Job log
This job log is a feature that helps to coordinate different pipelines running on the same dataset.
Fundamentally, the job-log is a text file that contains a list of each job that was submitted to the scheduler for a given project.
Use case
For example, you may want to split your analysis into different sections. For example,
- aligning FASTQ data to a genome
- post-processing the data
- calling variants
These are three separate pipelines could be completely separate scripts. However, for a given project, it might make sense to process them in this order. Without using a job-log, you have two main options:
- Combine all the steps into one monolithic pipeline, or
- Run each step separately, waiting until the first was done to execute the second, etc…

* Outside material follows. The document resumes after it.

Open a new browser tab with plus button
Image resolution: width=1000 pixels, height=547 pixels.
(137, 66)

One problem with the first approach is that you now have to manage each step in one large pipeline – one for each project. But what happens if you want to change one of the steps? Let's say you want to change the alignment program… now you need to change this pipeline code in each monolithic pipeline, for each project. This would lead to a lot of repeated effort.

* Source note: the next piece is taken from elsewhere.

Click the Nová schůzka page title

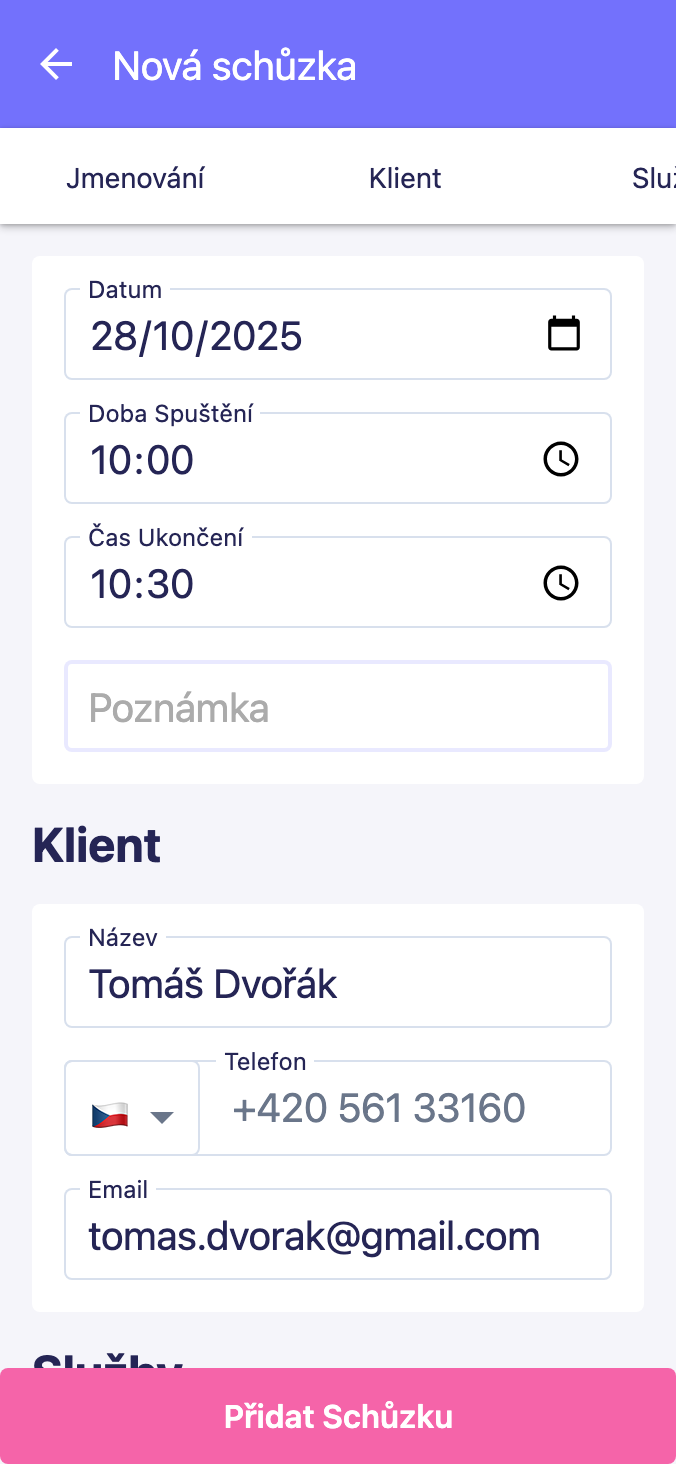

The second approach fixes the first issue – repeated code – but at the expense of efficiency. When you have all of steps in a monolithic list, each job submitted to the scheduler at the same time. This means that the jobs can be scheduled as efficiently as possible. If you have to wait for multiple steps to finish before submitting jobs, you could end up with idle cluster time, or delayed priorities for submitted jobs.
Note: there is a third option, where you create pipeline steps like libraries or functions. Then you could effectively import the steps you need, but this is very heavily dependent upon the pipeline manager. CGpipe does support this method, but using the job-log is still recommended.